GEMINI_API_KEYOPENAI_API_KEYANTHROPIC_API_KEY
Volume Mounts¶
All three services require persistent storage for their databases. The recommended approach is to use either local directories or block storage volumes.
Local Directory Structure¶
.
├── docker-compose.yml
├── .env
└── .dbdata/
├── sqlite/ # Backend SQLite (junjo.db + metadata.db)
└── spans/
├── wal/ # Arrow IPC WAL segments (hot)
├── parquet/ # Date-partitioned Parquet files (cold)
└── hot_snapshot.parquet
Create directories:
mkdir -p .dbdata/sqlite .dbdata/spans/wal .dbdata/spans/parquet
chmod -R 755 .dbdata
Block Storage (Production)¶
For production deployments, mount block storage at a consistent location:
# Example: Mount block storage
sudo mkfs.ext4 /dev/disk/by-id/scsi-0DO_Volume_junjo-data
sudo mkdir -p /mnt/junjo-data
sudo mount -o defaults,nofail /dev/disk/by-id/scsi-0DO_Volume_junjo-data /mnt/junjo-data
# Create database directories
sudo mkdir -p /mnt/junjo-data/sqlite /mnt/junjo-data/spans/wal /mnt/junjo-data/spans/parquet
sudo chown -R $USER:$USER /mnt/junjo-data
Update volume paths in docker-compose.yml:
volumes:
- /mnt/junjo-data:/app/.dbdata
Port Mappings¶
Internal Communication¶
Junjo AI Studio services communicate privately inside the Docker network for hot-snapshot and API-key validation RPCs.
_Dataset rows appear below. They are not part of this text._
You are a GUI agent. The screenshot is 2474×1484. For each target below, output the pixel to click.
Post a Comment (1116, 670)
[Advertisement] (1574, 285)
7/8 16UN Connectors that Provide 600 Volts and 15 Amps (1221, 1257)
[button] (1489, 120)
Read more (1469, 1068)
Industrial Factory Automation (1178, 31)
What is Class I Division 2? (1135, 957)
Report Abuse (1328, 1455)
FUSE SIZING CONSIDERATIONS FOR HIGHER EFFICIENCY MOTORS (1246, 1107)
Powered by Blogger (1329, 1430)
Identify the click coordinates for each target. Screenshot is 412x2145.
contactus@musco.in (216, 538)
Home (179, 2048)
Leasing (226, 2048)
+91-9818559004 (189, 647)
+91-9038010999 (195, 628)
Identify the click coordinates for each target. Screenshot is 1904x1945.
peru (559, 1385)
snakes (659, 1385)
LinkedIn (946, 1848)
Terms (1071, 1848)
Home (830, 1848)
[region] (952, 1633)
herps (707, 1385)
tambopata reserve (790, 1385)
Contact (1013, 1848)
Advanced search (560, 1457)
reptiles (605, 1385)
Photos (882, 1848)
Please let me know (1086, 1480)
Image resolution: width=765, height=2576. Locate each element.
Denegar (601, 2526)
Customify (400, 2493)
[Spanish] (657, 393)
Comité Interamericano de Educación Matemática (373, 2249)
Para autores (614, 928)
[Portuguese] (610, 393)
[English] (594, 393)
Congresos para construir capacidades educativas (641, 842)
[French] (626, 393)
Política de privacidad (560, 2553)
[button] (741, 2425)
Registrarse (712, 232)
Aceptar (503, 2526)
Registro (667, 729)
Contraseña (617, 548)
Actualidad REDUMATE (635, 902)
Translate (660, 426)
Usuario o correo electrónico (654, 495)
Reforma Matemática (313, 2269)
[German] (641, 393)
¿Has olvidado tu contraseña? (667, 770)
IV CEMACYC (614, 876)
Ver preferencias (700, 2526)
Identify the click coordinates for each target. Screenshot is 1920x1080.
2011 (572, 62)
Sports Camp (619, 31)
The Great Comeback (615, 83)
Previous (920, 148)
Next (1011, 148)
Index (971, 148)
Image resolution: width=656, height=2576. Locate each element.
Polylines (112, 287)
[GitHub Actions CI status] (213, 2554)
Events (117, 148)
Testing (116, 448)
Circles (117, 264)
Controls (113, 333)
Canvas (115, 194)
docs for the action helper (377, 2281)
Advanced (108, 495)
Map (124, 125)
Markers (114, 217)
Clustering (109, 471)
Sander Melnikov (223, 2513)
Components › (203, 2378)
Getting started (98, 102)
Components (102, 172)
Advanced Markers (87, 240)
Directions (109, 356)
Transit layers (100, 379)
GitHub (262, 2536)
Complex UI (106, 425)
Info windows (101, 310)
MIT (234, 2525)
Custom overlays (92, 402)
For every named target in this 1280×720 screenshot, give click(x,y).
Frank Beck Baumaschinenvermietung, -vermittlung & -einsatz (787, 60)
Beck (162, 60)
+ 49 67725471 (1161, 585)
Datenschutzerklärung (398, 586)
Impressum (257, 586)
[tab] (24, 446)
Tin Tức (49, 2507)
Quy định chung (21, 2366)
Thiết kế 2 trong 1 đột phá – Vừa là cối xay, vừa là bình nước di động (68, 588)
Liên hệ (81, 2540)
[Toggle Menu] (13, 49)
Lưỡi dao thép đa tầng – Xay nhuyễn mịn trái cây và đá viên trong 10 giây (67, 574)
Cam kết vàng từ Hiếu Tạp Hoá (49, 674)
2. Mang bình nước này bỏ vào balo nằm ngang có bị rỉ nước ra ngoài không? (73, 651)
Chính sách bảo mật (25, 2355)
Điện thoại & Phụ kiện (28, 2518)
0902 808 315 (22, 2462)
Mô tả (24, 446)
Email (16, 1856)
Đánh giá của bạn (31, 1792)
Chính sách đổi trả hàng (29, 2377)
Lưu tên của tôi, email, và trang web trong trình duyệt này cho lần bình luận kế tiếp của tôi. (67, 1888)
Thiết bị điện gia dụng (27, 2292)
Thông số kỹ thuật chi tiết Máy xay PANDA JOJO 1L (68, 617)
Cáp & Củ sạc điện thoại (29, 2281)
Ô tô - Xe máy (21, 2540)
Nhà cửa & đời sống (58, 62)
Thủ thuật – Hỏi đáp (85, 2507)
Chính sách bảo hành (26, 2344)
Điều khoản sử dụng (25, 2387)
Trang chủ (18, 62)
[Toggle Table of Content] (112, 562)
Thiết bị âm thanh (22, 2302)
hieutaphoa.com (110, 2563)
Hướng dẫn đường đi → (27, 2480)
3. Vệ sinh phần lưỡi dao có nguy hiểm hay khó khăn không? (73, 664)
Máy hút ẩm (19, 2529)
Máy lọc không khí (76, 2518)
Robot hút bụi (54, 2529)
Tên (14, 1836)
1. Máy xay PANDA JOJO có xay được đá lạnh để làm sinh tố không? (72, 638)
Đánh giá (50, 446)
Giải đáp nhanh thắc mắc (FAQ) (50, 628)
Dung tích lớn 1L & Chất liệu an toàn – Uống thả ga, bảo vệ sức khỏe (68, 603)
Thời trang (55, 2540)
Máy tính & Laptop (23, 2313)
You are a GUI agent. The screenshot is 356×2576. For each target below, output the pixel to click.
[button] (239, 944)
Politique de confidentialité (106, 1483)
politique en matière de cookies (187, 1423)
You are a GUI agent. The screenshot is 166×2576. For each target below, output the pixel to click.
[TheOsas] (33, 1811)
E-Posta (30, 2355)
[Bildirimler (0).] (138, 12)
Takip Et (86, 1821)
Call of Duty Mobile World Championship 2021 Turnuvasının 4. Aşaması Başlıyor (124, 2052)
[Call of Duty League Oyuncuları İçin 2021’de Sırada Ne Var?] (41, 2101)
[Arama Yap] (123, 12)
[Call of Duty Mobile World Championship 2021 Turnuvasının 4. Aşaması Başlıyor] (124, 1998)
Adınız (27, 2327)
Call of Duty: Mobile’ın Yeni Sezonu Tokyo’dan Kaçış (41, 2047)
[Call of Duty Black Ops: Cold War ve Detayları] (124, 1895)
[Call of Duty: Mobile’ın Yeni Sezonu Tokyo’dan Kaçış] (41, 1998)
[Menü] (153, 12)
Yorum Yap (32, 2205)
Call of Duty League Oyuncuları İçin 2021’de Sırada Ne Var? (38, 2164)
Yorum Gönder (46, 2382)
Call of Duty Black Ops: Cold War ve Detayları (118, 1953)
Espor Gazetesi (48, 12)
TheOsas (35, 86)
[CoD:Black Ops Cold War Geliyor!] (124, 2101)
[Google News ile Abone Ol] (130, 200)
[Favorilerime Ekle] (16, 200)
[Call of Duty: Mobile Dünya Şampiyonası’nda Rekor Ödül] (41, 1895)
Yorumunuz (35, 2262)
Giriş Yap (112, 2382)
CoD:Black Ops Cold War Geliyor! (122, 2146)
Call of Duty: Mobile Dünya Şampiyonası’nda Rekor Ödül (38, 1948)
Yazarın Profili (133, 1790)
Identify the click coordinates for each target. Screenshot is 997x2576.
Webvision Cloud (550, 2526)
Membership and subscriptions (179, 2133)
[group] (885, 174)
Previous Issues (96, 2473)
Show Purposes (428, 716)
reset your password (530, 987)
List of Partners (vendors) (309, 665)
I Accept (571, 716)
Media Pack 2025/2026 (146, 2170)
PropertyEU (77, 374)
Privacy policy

Junjo library applications do not use these private RPC ports as telemetry endpoints:
Frontend -> Backend (26154)
Backend -> Ingestion (50052, internal hot-snapshot / WAL-flush RPC)
Ingestion -> Backend (50053, internal API-key validation RPC)
Same-network application -> Ingestion (26155, OTLP gRPC)
External Access¶
These ports need to be accessible:
Development:
Frontend:
http://localhost:26151for local source-development builds, orhttp://localhost:26153for local production-build frontendsBackend API:
localhost:26154(Optional, usually only accessed by frontend)Ingestion:
localhost:26155(Applications running on the local machine connect here)Same-network container ingestion:
ingestion:26155
If your Junjo application runs in Docker, it only needs to be on the same Docker
network as the Junjo AI Studio ingestion service. Use host="ingestion" and
port="26155" when the ingestion service container is named ingestion.
Use localhost:26155 only when the application runs directly on the local
machine.
Production (with reverse proxy):
Frontend:
https://junjo.example.com(Web UI)Backend API:
https://api.junjo.example.com(API)Ingestion:
https://ingestion.example.com(gRPC with TLS - see Caddyfile routing example)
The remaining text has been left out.